Tuesday, November 06, 2007

Five-Paragraph Essay

I am growing to really hate TED talks, even ones with my personal academic superhero Lawrence Lessig in them. All I need to do is hear that sparkly magic music and see the BMW logo spinning toward me to feel my anti-corporate defenses going up.

Lessig describes this TED talk as "three stories on the way to one argument" about the relationship between user-generated content and commerce. In other words, it is a somewhat scrambled five-paragraph essay with examples drawn from 1) John Philip Sousa's comments on "infernal machines" for recording, 2) Lord Blackstone on celestial trespass, and 3) the BMI challenge that cracked the ASCAP cartel in 1941.
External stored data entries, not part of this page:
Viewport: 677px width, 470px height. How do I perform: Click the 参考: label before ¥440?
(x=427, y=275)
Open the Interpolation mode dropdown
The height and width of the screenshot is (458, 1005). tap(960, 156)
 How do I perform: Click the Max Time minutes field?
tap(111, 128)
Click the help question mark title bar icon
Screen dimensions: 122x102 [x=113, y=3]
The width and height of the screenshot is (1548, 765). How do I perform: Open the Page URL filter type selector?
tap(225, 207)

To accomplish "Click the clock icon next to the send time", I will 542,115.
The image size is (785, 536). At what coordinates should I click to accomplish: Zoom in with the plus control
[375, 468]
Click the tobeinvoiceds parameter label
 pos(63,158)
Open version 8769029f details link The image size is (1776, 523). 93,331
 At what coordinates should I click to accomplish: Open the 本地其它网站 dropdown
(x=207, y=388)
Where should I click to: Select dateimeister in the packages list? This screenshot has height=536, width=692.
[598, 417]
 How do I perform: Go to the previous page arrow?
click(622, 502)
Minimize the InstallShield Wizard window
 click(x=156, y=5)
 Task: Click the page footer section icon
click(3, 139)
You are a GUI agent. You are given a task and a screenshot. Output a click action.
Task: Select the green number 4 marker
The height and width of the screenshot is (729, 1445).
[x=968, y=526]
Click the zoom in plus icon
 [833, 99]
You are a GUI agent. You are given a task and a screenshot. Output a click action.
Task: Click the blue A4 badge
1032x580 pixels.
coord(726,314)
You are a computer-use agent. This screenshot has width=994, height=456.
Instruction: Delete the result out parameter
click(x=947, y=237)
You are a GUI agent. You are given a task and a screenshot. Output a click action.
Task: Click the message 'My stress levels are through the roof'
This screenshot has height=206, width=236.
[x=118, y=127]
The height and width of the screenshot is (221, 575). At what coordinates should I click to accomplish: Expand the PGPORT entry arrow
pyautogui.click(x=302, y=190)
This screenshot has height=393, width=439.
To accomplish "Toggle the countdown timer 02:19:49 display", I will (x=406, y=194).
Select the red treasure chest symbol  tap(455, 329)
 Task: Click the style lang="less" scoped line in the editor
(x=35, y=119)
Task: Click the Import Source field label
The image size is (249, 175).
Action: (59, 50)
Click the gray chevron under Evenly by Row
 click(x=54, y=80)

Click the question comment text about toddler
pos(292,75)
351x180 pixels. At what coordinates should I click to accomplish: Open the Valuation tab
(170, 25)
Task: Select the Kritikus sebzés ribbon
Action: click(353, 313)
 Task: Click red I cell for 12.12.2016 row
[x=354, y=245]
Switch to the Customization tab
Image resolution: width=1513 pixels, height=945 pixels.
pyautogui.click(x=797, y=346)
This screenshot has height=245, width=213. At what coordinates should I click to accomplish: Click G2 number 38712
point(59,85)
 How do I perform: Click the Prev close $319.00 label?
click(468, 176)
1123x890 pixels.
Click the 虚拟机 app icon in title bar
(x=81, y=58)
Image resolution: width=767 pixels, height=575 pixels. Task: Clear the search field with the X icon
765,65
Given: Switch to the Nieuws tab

I give Lessig points for his central claim that "read-write culture" was supplanted by "read-only culture" during the twentieth century and that user-generated content provides a possible historical corrective for in present re-mix era, even if delaying his thesis until after his case studies may not make the most sense for the attention-deficit digital video audience just as an editor of an academic essay would ask for the argument up-front. Unfortunately, I had already seen his three examples of funny re-mixes months if not years ago, so the anime version of the Mahna Mahna song, Jesus Will Survive, and Blair/Bush "Endless Love" didn't even make me chuckle mirthlessly.